# Honda EU2000i Output Indicator Light



## tech|guy (Feb 21, 2017)

I was looking to get an updated manual for my generator from Honda's power equipment website and found two with a range that match my serial number. One manual was published in 2008, the other 2009 (AN2 type). In the 2009 manual on page 18, it states that the output indicator light will blink after 100 hours of use. The 2008 manual does not mention this nor does the paper manual that came with my generator. My question is, do all EU2000i generators have the blinking light feature to indicate hourage range (it just wasn't mentioned in all manuals), or only the newer EU2000i generators?


----------



## tech|guy (Feb 21, 2017)

Okay, I found out directly from Honda Power Equipment that all EU2000i generators have the blinking output indicator light to relay the range of hours the generator has been in use after reaching 100 hours. There is no blink sequence to indicate usage beyond 500 hours.


----------



## Predator (Sep 19, 2017)

tech|guy said:


> Okay, I found out directly from Honda Power Equipment that all EU2000i generators have the blinking output indicator light to relay the range of hours the generator has been in use after reaching 100 hours. There is no blink sequence to indicate usage beyond 500 hours.

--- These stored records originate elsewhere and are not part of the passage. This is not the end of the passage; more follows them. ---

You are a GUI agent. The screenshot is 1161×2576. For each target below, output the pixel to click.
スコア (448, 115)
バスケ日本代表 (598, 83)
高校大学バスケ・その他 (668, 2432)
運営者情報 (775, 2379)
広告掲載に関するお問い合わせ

Ok, and I ALSO called Honda Power Equipment directly and was told that this feature was implemented with the K1 models and NONE of the earlier eu2000i have that feature. I have an older one (Japanese made, A early model) and I'm sure I have over 100 hours on mine and less than 500.....no blink. Never has been one.

Two men say they're Jesus....ONE of them must be wrong..........


----------